I think so, but it is rather subtle. Re-quoting std::lock (the two-
lock version) here:
template <class _L1, class _L2>
void
lock(_L1& __l1, _L2& __l2)
{
while (true)
{
{
unique_lock<_L1> __u1(__l1);
if (__l2.try_lock())
{
__u1.release();
break;
}
}
std::this_thread::yield();
{
unique_lock<_L2> __u2(__l2);
if (__l1.try_lock())
{
__u2.release();
break;
}
}
std::this_thread::yield();
}
}
And I'm going to answer your second question below before continuing:
> Another related question is why std::lock works with locks and not
> mutexes? Can't see the benefit in that.
You're absolutely right. This is my fault due to lack of proper
documentation at the moment.
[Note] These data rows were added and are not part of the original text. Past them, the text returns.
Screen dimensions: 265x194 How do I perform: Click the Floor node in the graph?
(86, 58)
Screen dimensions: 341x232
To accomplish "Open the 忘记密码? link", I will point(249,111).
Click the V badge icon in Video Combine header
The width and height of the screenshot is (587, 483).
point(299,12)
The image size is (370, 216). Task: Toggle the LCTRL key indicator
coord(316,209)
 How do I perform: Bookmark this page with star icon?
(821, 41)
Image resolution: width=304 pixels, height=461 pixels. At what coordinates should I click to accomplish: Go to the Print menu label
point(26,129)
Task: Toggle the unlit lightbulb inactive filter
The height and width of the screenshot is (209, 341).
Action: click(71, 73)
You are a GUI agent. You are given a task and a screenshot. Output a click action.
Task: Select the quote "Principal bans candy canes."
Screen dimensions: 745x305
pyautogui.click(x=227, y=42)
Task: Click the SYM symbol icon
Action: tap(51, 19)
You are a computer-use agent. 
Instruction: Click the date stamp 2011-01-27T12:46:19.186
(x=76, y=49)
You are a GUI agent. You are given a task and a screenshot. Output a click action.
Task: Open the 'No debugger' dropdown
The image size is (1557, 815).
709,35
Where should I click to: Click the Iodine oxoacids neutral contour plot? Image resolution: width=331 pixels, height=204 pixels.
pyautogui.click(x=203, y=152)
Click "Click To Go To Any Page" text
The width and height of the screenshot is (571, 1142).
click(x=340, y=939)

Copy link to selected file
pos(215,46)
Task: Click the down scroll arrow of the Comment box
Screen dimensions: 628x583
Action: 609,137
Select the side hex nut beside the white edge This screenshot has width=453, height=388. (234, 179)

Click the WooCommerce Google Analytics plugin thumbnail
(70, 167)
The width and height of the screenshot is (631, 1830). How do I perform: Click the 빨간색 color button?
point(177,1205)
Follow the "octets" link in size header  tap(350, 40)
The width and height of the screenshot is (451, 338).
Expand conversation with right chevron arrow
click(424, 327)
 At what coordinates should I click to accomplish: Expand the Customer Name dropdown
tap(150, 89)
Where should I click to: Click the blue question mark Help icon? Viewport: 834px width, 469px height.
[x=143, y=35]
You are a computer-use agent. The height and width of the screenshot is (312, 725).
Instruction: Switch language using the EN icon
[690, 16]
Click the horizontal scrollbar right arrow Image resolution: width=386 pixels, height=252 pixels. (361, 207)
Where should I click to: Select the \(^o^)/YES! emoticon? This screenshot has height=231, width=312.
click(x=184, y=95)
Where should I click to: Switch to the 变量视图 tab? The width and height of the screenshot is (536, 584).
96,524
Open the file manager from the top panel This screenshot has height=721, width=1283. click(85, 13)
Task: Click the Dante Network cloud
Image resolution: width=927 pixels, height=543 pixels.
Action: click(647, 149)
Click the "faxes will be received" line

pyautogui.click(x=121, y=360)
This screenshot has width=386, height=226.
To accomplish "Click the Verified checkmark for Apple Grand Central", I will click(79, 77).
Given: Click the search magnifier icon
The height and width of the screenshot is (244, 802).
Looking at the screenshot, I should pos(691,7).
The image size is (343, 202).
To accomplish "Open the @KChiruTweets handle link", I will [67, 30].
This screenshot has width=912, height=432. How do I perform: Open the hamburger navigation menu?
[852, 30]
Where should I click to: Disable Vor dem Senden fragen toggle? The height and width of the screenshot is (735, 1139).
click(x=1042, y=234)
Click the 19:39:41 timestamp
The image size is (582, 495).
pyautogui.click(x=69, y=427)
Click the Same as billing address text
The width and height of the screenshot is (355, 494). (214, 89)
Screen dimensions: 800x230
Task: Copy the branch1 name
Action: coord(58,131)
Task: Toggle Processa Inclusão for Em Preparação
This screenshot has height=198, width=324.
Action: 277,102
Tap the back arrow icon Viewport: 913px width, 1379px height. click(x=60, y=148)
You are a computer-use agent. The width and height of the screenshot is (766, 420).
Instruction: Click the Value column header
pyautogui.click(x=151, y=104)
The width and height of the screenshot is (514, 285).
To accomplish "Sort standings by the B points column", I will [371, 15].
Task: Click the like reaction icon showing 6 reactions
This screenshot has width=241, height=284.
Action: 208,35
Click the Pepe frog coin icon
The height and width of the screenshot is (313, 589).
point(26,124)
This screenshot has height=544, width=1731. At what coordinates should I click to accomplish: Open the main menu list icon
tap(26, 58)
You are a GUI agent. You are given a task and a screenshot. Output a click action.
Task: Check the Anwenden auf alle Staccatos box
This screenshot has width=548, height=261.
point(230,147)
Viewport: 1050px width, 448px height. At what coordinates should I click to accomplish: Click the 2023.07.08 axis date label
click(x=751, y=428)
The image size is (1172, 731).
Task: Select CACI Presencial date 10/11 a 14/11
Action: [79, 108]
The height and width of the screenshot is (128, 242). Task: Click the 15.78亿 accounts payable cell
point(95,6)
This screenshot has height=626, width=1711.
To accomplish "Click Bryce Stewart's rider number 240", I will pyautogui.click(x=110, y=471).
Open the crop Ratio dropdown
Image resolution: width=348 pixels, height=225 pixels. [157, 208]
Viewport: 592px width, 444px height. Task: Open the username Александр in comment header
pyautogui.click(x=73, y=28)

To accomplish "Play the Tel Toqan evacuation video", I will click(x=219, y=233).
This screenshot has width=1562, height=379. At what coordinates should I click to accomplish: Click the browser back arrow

All that is required of _L1 and _L2 in
the above algorithm is that they support:
void lock();
bool try_lock();
void unlock();
It will work for _L1 being a lock or mutex (and same for _L2).
Ok, now back to how std::lock works:
This line:
unique_lock<_L1> __u1(__l1);
implicitly calls __.l1.lock() inside of the unique_lock constructor.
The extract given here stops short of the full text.